The Art of Tetman Callis The Year Our Children Left

The Year Our Children Left

First published in Neon, Issue #24, Summer 2010. Copyright 2010 by Tetman Callis.

this was the way our children left, in the year they left us behind.  they got all—how shall we put it—self-righteous and accusatory, the way children can get when they come to understand that nearly everything they’ve been told is some form of a lie.  they said to us, how dare you?  how dare you bring us into this world?  we can’t believe you did this to us, and no reason you can invent—that your gods wanted it, that you like playing with babies, that you’re so addicted to fucking that you couldn’t help yourselves—no reason is good enough, is justification for the crime of bringing us to life in this godforsaken world of slavery and death.  we’re not staying.  we want no part of this. 

these were the same things we had said when we were their age, but we had stayed.  we took part.  so we paid our children no mind. 

they met among themselves late at night.  can you believe they did this to us?, they said to one another, stoking the fires of their outrage.  we are not staying!, they shouted, swearing a blood oath.

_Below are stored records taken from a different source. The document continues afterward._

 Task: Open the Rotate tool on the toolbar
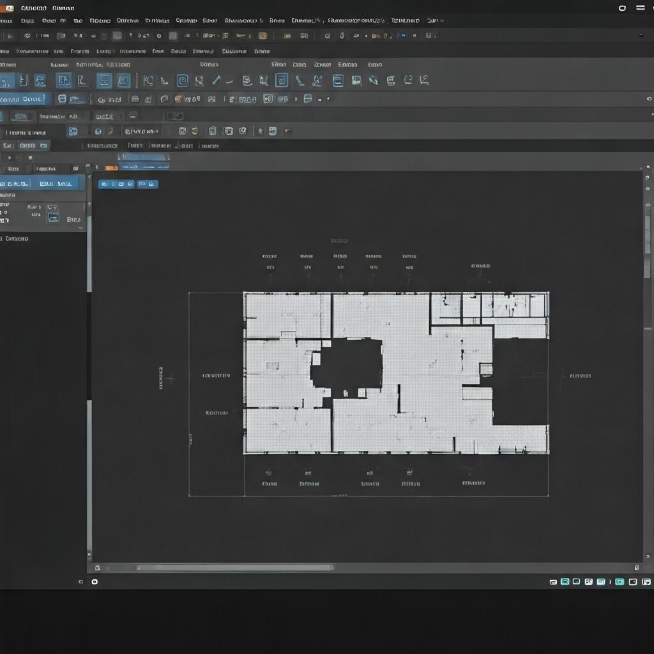pos(148,80)
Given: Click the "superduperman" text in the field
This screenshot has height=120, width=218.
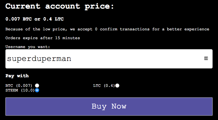Looking at the screenshot, I should coord(39,59).
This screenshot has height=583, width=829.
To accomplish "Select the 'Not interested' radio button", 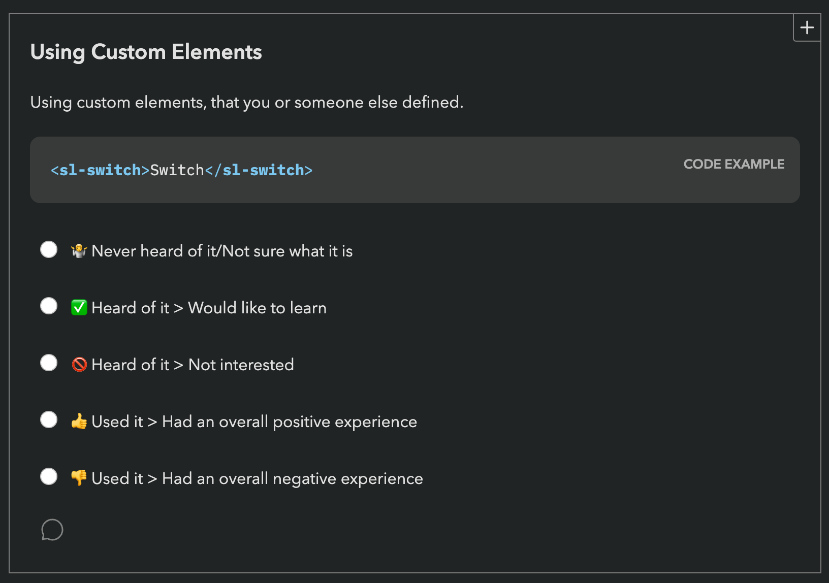I will pyautogui.click(x=49, y=363).
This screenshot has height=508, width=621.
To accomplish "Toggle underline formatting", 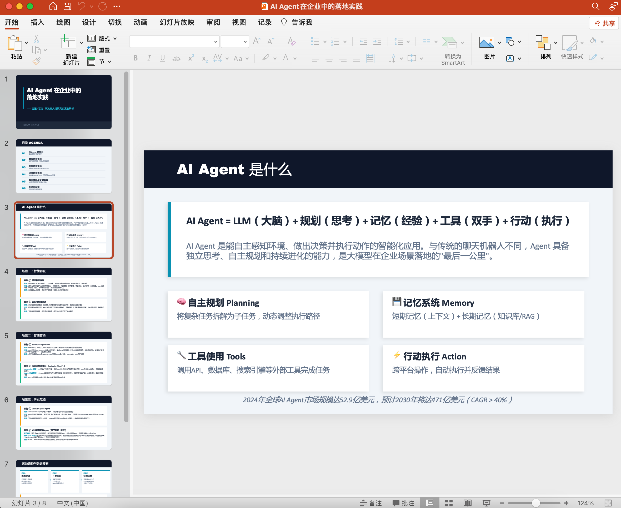I will (x=162, y=58).
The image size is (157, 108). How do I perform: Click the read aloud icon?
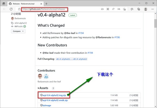[113, 9]
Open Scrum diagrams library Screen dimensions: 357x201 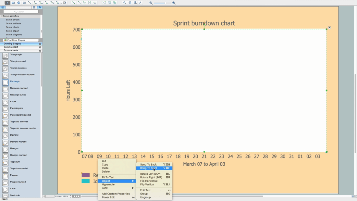click(14, 34)
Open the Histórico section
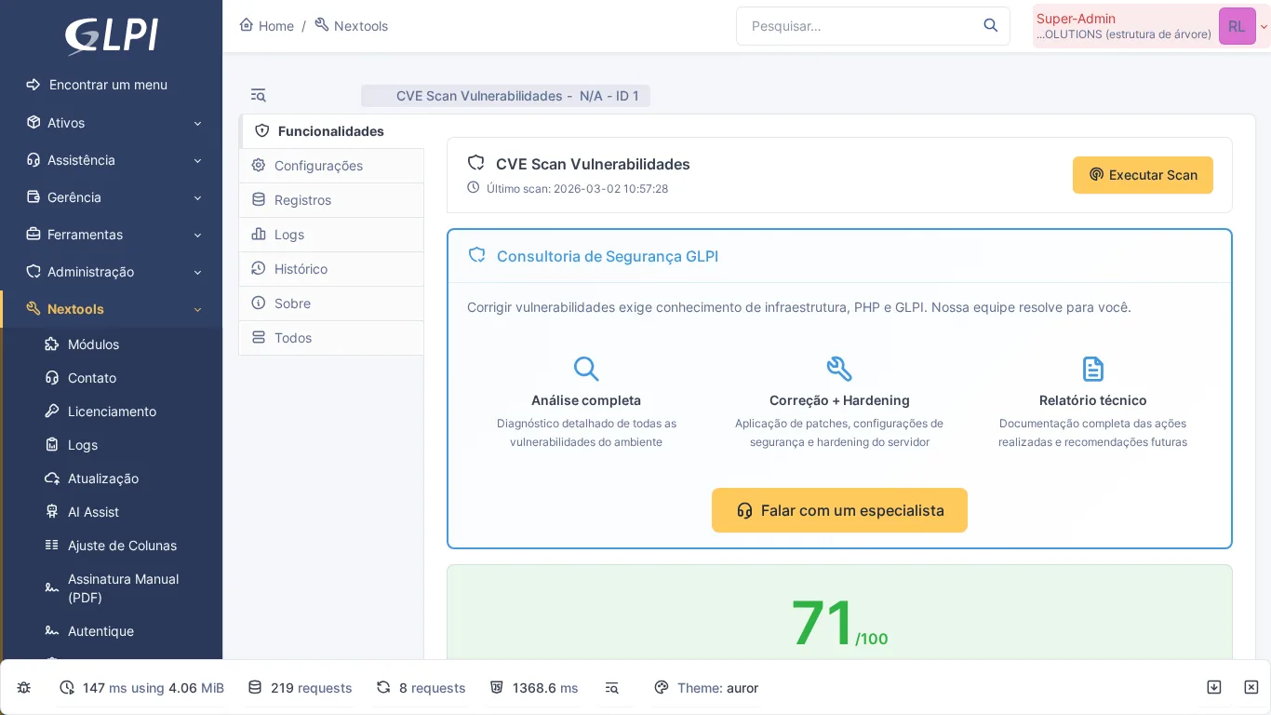This screenshot has width=1271, height=715. (x=301, y=269)
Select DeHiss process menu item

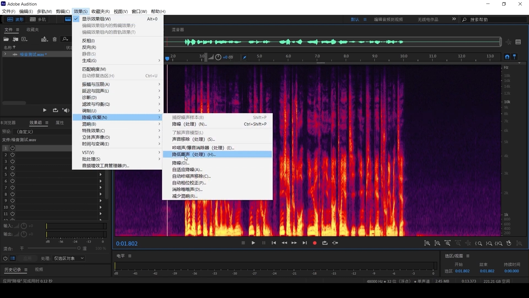click(x=194, y=155)
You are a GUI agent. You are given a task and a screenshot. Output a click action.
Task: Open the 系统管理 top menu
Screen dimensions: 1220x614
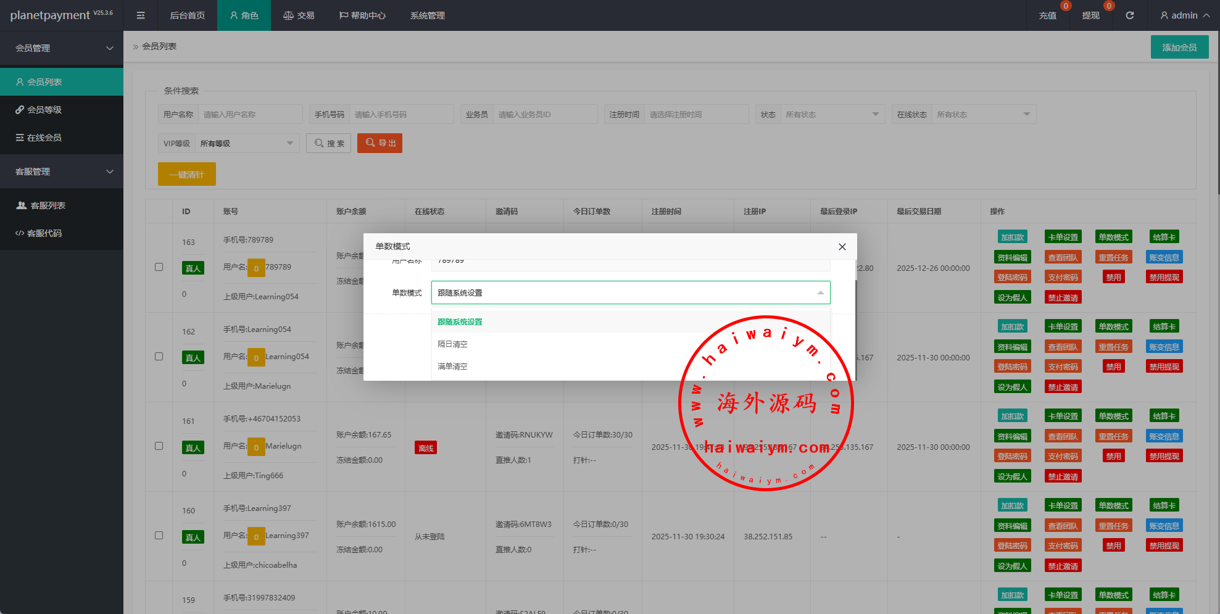427,15
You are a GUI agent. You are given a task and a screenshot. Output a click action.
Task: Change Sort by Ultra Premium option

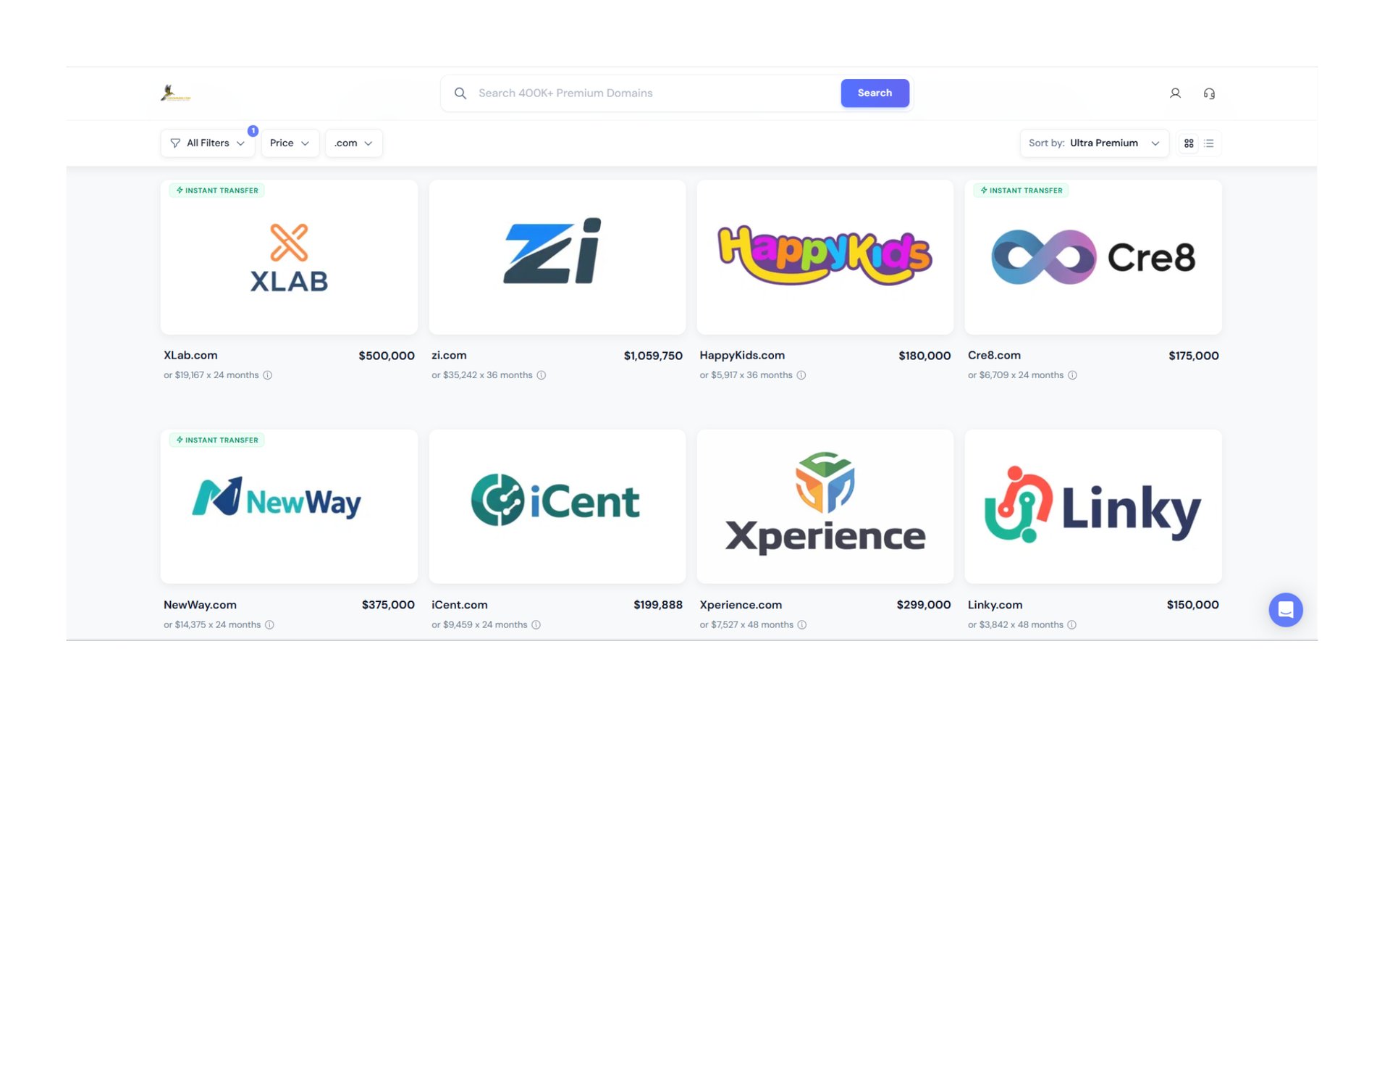(1094, 143)
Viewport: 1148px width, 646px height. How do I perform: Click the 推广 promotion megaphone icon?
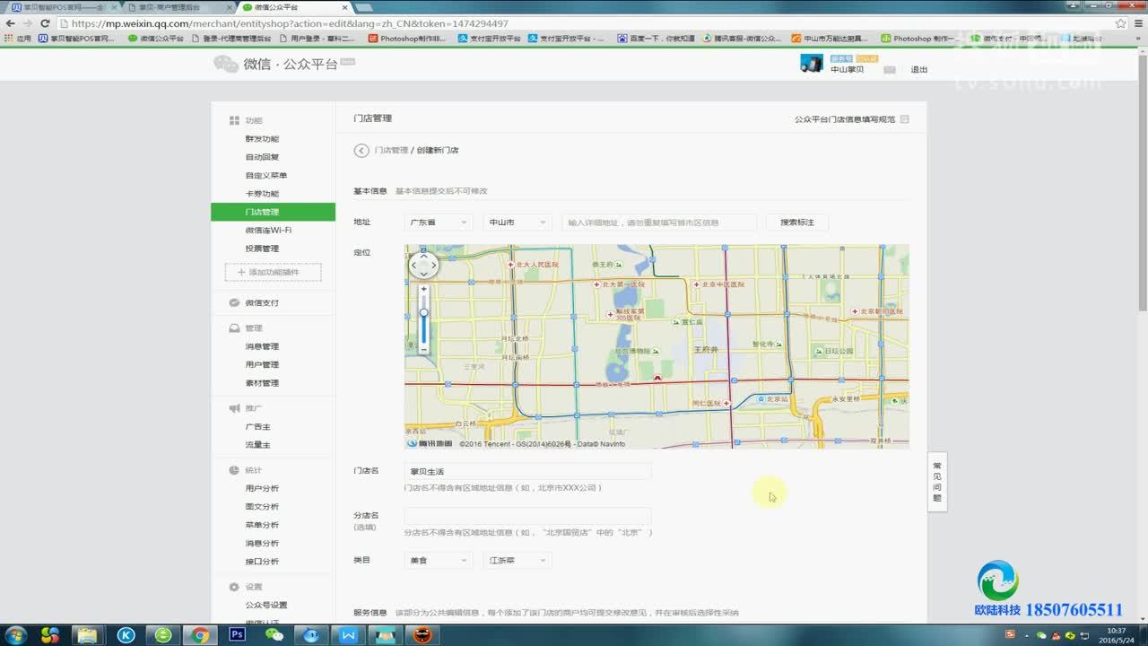(x=234, y=408)
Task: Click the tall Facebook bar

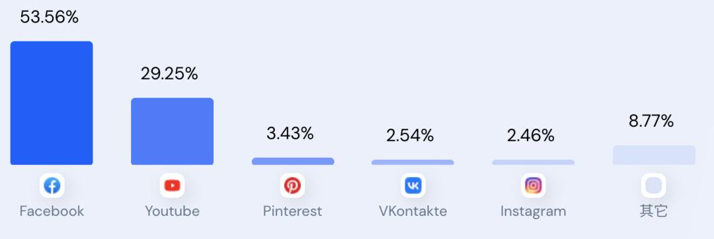Action: pyautogui.click(x=52, y=103)
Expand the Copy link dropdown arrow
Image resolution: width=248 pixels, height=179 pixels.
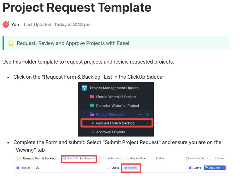coord(223,168)
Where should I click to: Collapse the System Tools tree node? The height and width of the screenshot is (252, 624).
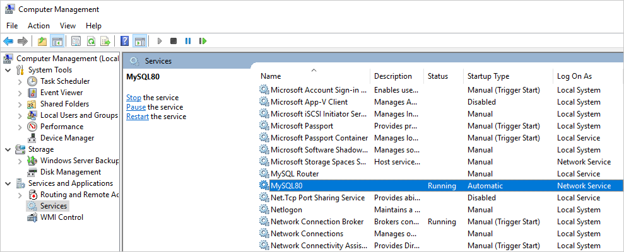click(8, 70)
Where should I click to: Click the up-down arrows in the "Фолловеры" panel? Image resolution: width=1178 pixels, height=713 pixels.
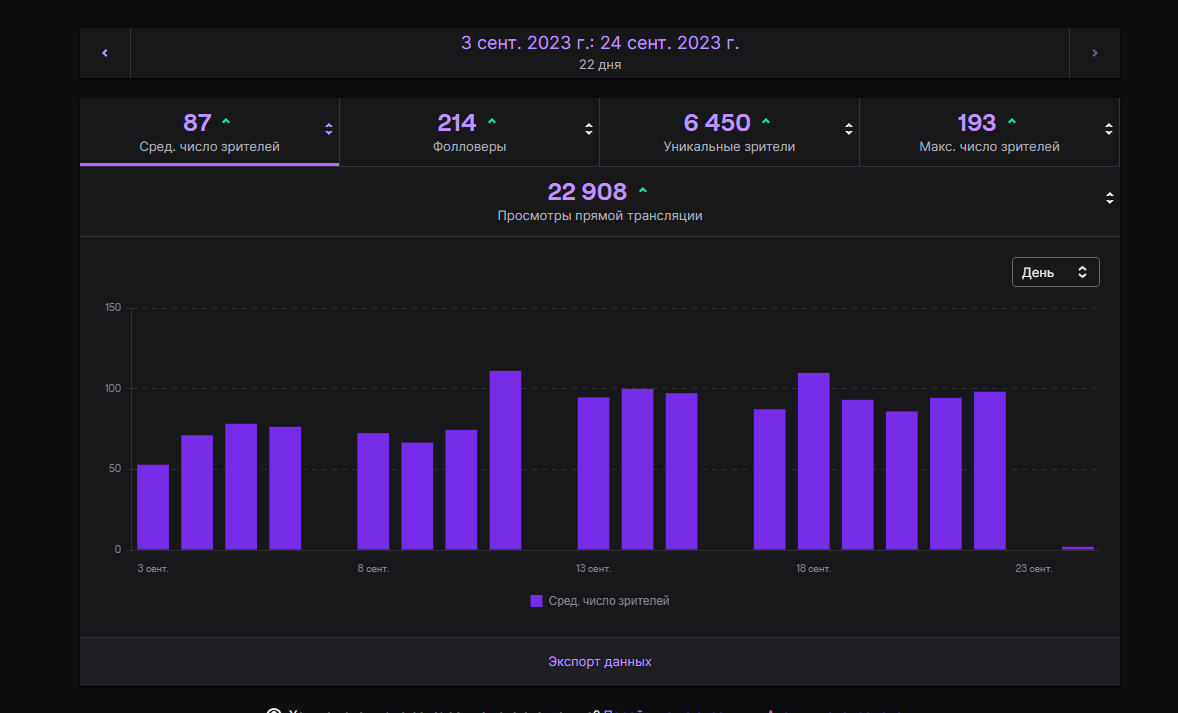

we were sleeping while they met.  the days were long and the work was hard.  we were growing older, weary, needing our rest.

our children discussed the best ways to leave.  some preferred gunshots to the head.  short and sweet, they said, and there’s no shortage of guns.  plenty of bullets, too.  others said this would be too messy, thought asphyxiation the better way out.  we can do it with cars, they said, with the exhaust fumes.  and we all have cars, big ones, that give off plenty of fumes and have spacious interiors, we can fit all our friends in, we can all leave together.  still others suggested poisons—plenty of poisons!, they said—or jumping off high buildings or in front of trains or other moving vehicles—they’re everywhere!, they said, and convenient!—or hanging by their necks, or slitting open their veins, or starvation— dehydration would be faster, some said—or any of the myriad ways their parents—we— had devised for leaving.  our parents are experts at leaving, some said, we should let them decide.  others disagreed.  our parents are hopeless screw-ups, they said, we don’t dare entrust them with something this important. 

and so they didn’t.  and so they left, at night while we slept, they left in droves, leaving their bodies behind, shattered, torn, crushed, undone, in our homes, in our cars, on the streets of the cities we had built, for us to find in the morning when we woke up, for us to sit beside in the cold early sunlight, in the year our children left.